Moskau reagiert mit Panik auf Festnahme von Telegram-Chef

Während russische Kriegsblogger in heller Aufregung sind, da Durows App ihr hauptsächliches Kommunikationsmittel darstellt, reagierte der frühere russische Präsident und nunmehrige Vizechef des Sicherheitsrates in Moskau, Dmitri Medwedew, mit einer seiner seit Kriegsbeginn üblichen wilden Drohungen. „Macron, verschwinde sofort aus Frankreich! Durows Armee hat es auf dich abgesehen“, schrieb der enge Vertraute von Kremlchef Wladimir Putin auf der Plattform X. 

Alles zum Thema Elon Musk

Unter den zahlreichen russischen Kriegsbloggern und bei manchen von Moskaus Propagandisten brach angesichts der Nachricht von Durows Festnahme derweil pure Panik aus. „Jeder, der es gewohnt ist, Telegram für sensible Gespräche/Korrespondenz zu nutzen, sollte diese Korrespondenz sofort löschen und dies nicht noch einmal tun“, warnte Margarita Simonjan, Chefin des Propagandasenders RT, ihre Landsleute.

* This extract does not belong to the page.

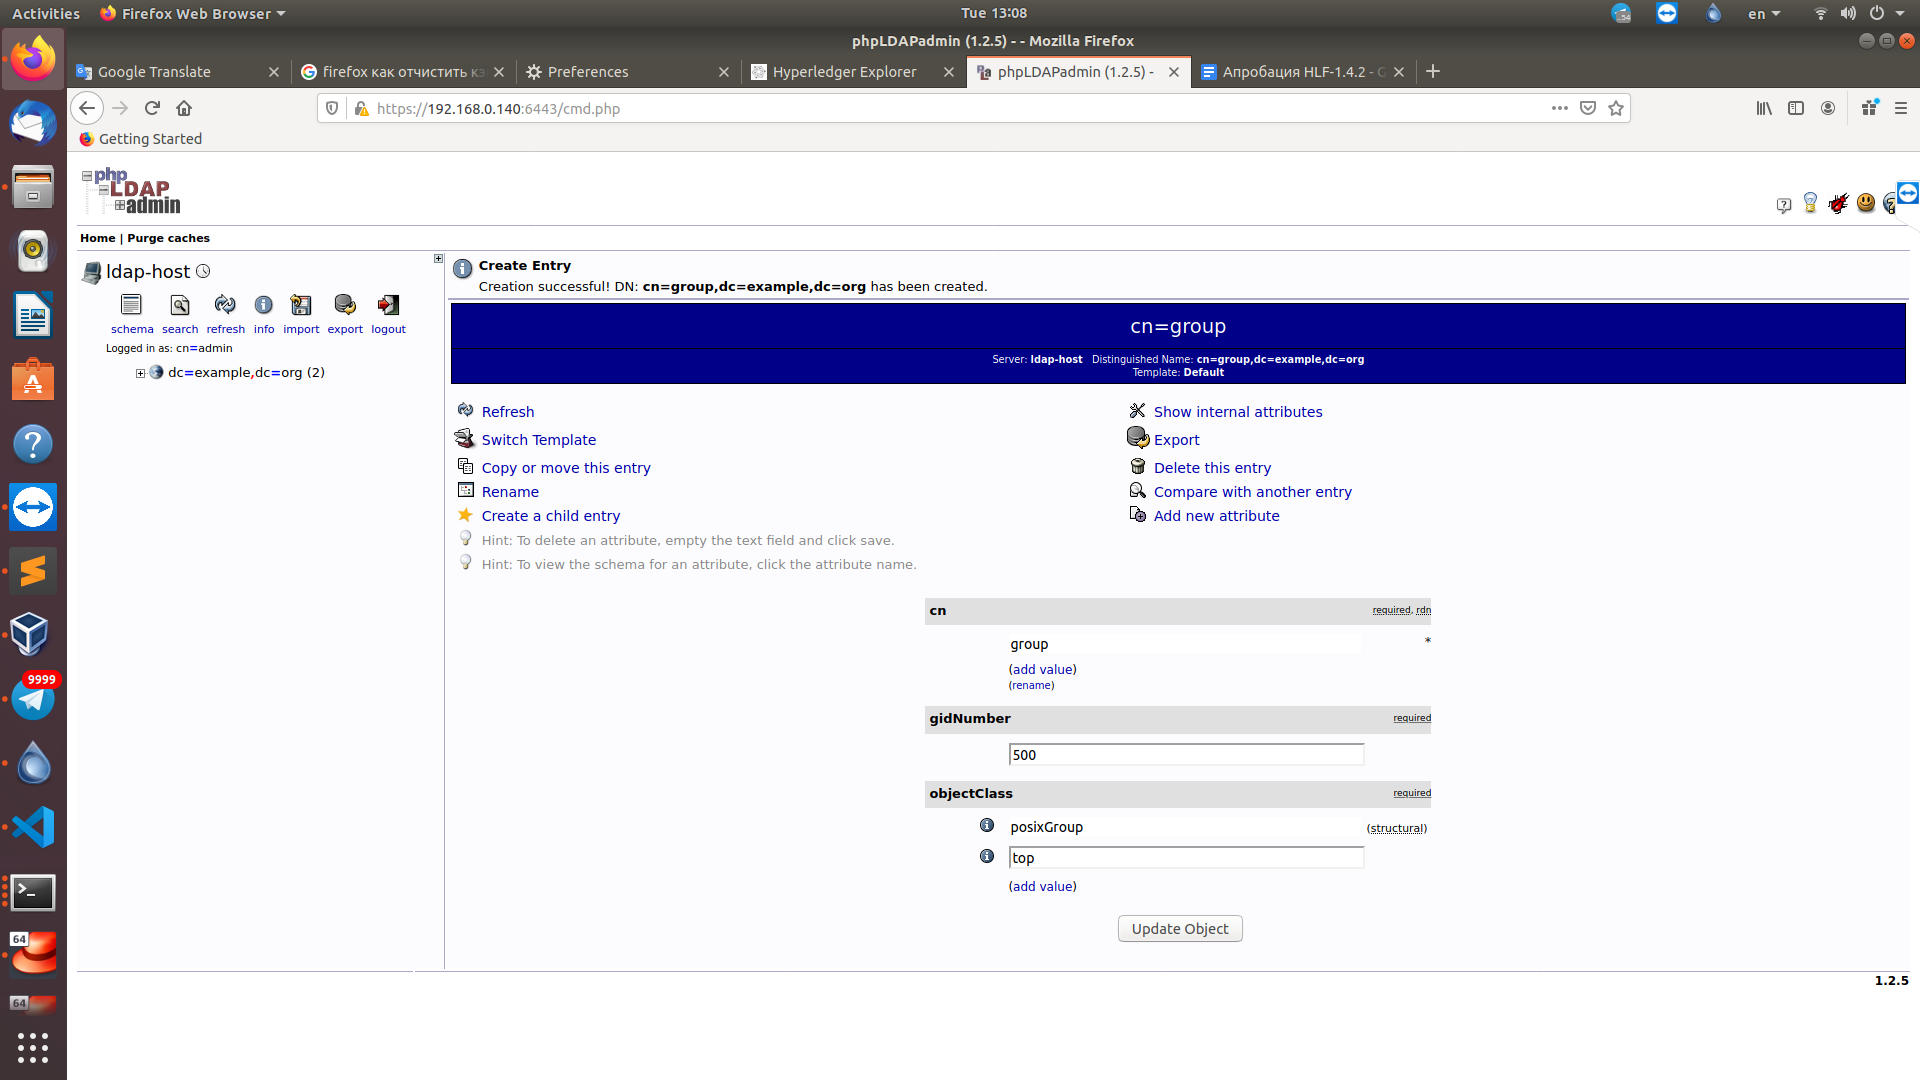Click the Update Object button

[x=1180, y=929]
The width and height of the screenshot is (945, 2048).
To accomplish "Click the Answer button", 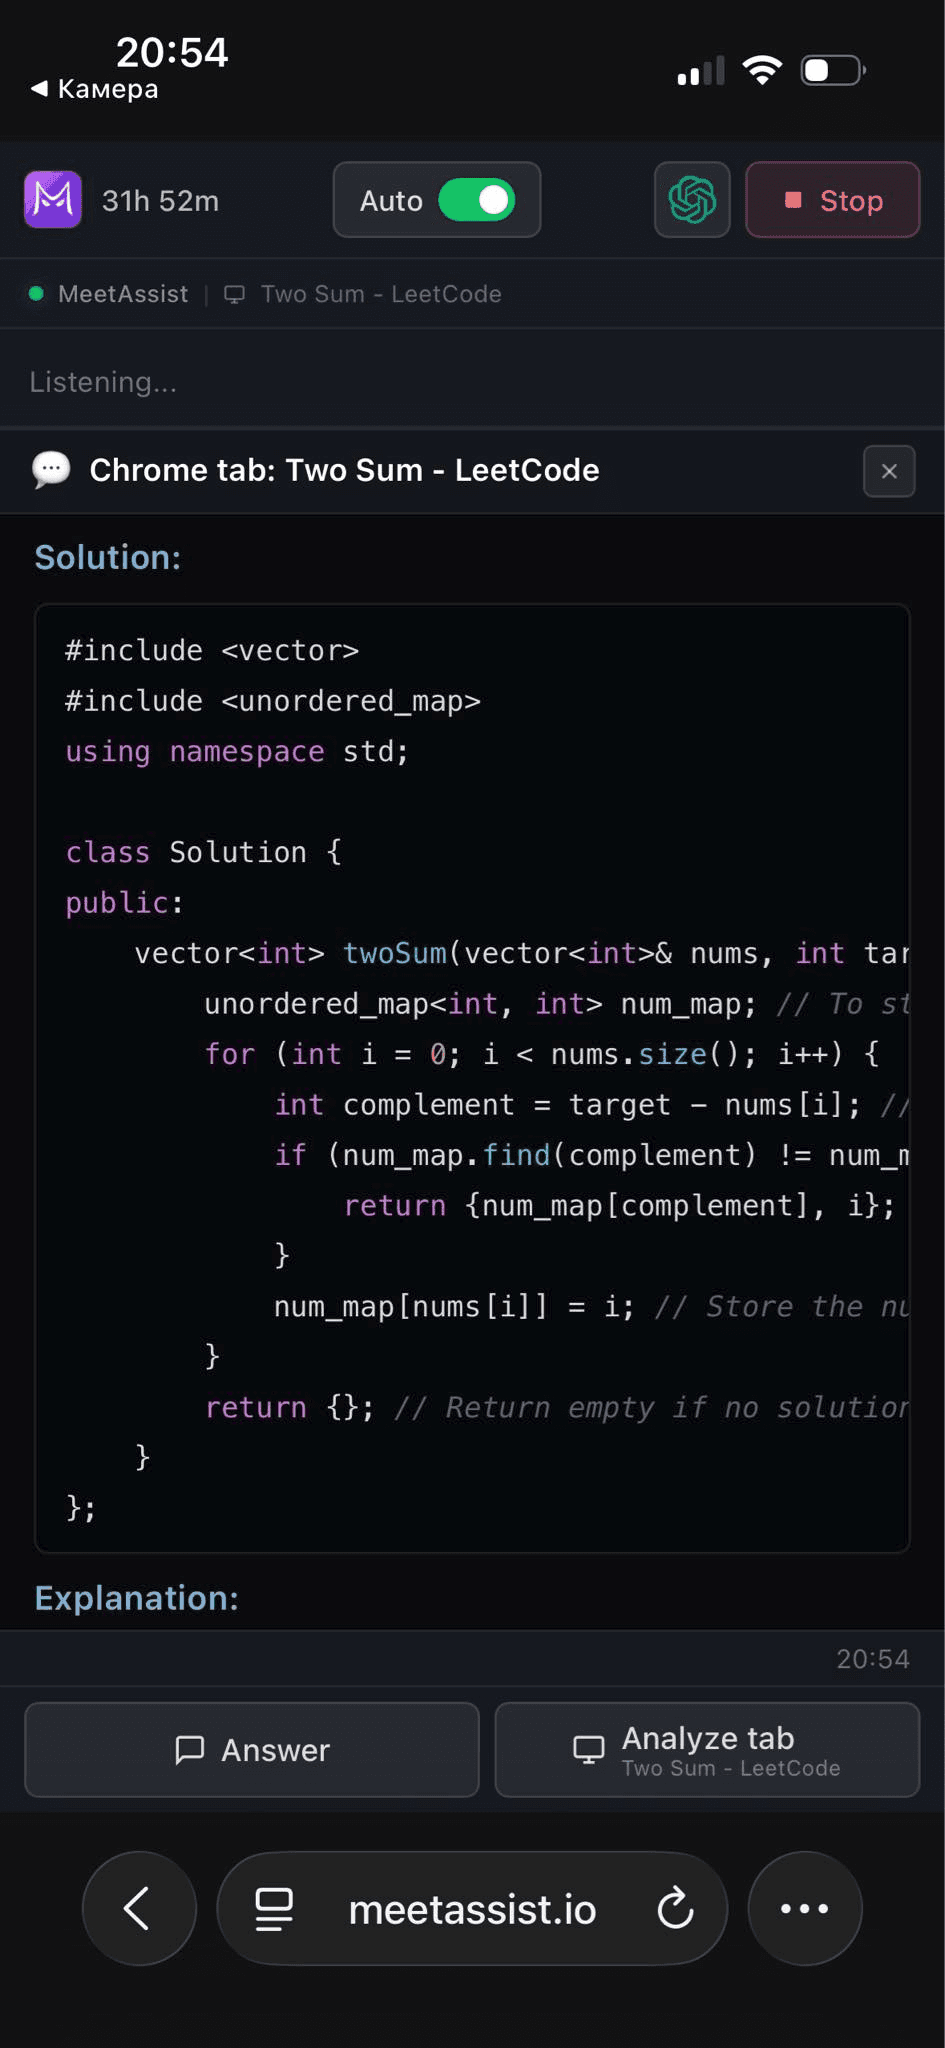I will [250, 1750].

Wut in Russland nach Festnahme von Pawel Durow

„Französische Geheimdienste haben nun die gesamten Daten von russischen Kriegsbloggern, inklusive der Adressen“, hieß es derweil in einem Telegram-Kanal. Andere der Kriegsblogger verwiesen auf die große Bedeutung der App für die russische Armee. „Wenn man die Rolle bedenkt, die Telegram beim Truppen-Management spielt, ist es möglich, dass westliche Geheimdienste jetzt sensible Daten der russischen Armee erbeuten – mit allen Konsequenzen, die das mit sich bringt“, hieß es dort mitunter.

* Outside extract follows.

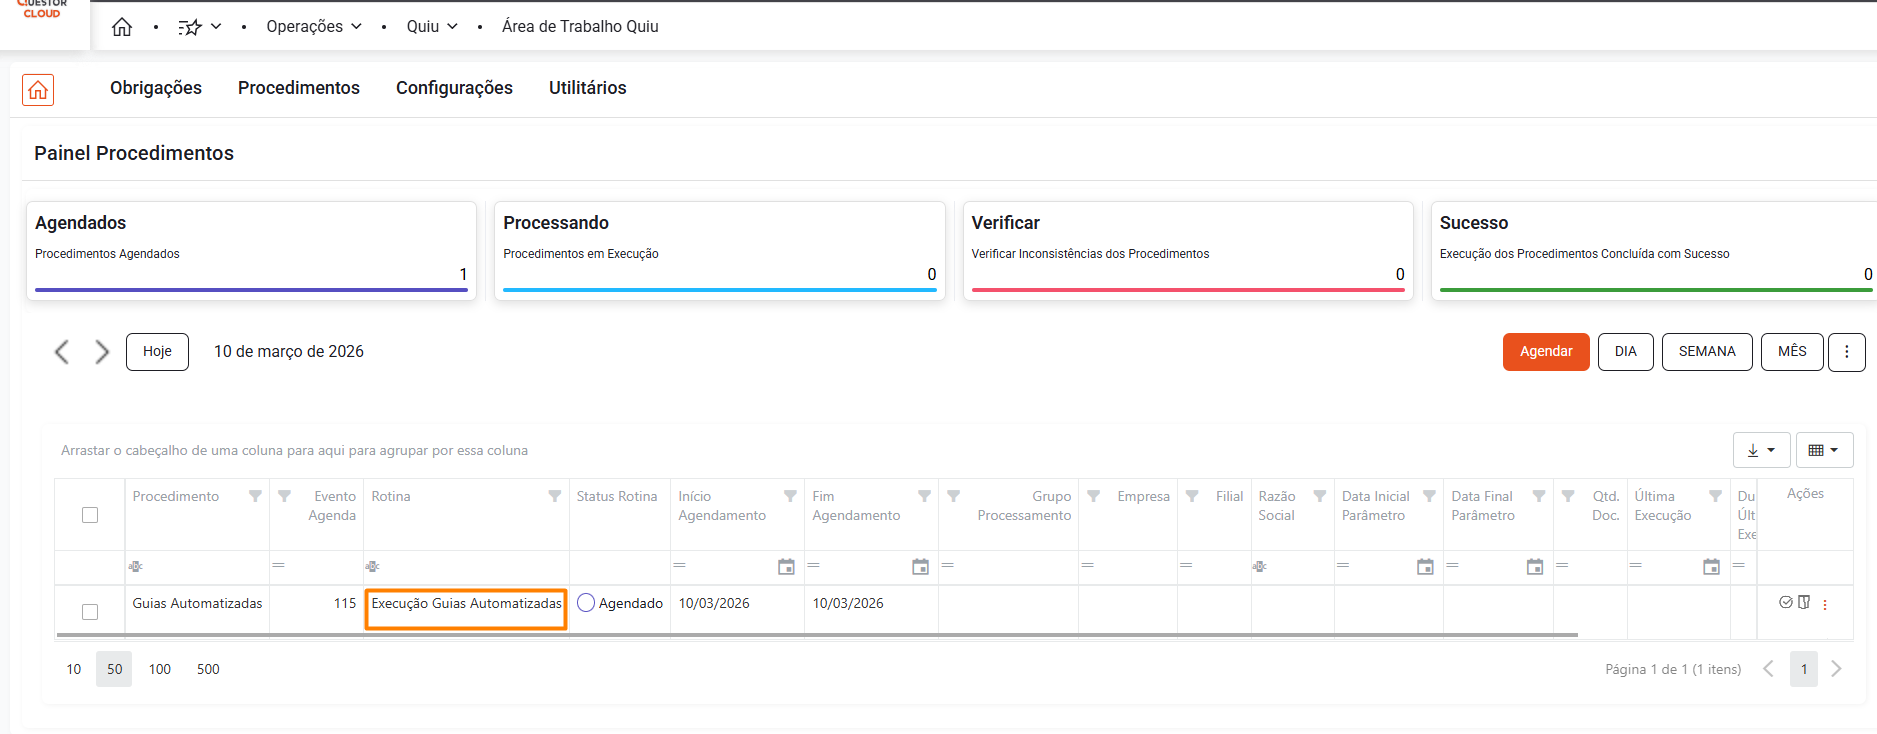Click filter icon in Rotina column header
1877x734 pixels.
click(554, 496)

Wie groß die Verunsicherung unter Russlands Propagandisten ist, wird auch an schrillen Forderungen deutlich. „Als Antwort auf Durows Festnahme sollte man eine Atombombe auf Kiew werfen – es ist Zeit“, schrieb einer der russischen Blogger. 

Bericht: Russen sollen Daten in Telegram schnellstmöglich löschen

Das russische Exilmedium „Meduza“ berichtete unterdessen mit Bezug auf den Sicherheitskräften in Moskau nahestehende Quellen am Sonntag, dass russische Behörden am Sonntag Staatsbeamte und „große Geschäftsleute“ angewiesen hätten, ihre Daten in Telegram schnellstmöglich zu löschen.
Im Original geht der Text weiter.